I'm working on a runtime library that uses user-level context switching (using Boost::Context), and am having trouble using thread_level
variables. Consider the following (reduced) code:
thread_local int* volatile tli;
int main()
{
tli = new int(1); // part 1, done by thread 1
UserLevelContextSwitch();
int li = *tli; // part 2, done by thread 2
cout << li;
}
Since there are two accesses to the thread_local
variable, the main function is transformed by the compiler to something along these lines (reversed from assembly):
register int** ptli = &tli; // cache address of thread_local variable
*ptli = new int(1);
UserLevelContextSwitch();
int li = **ptli;
cout << li;
This seems to be a legal optimization, since the value of volatile tli
is not being cached in a register. But the address of the volatile tli
is in fact being cached, and not read from memory on part 2.
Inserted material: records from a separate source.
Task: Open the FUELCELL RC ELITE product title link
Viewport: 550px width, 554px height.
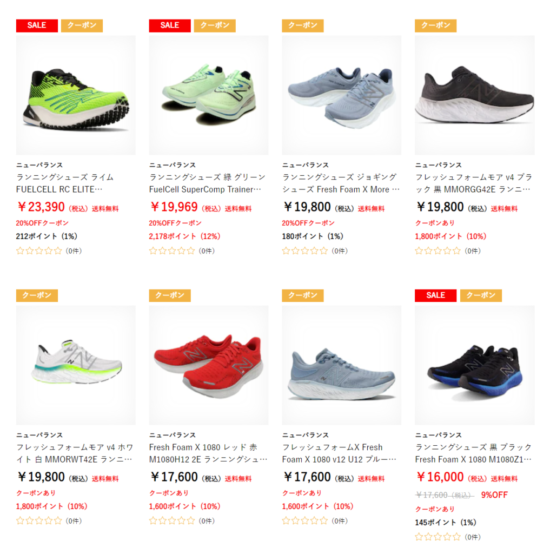Action: point(65,183)
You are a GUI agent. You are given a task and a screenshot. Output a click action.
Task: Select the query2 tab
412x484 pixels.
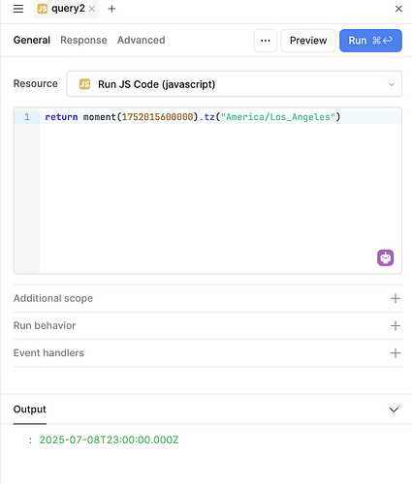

And that's the problem: after the user-level context switch, the thread that did part 1 goes somewhere else. Part 2 is then picked up by some other thread, which gets the previous stack and registers state. But now the thread that's executing part 2 reads the value of the tli
that belongs to thread 1.
I'm trying to figure out a way to prevent the compiler from caching the thread-local variable's address, and volatile
doesn't go deep enough. Is there any trick (preferably standard, possibly GCC-specific) to prevent the caching of the thread-local variables' addresses?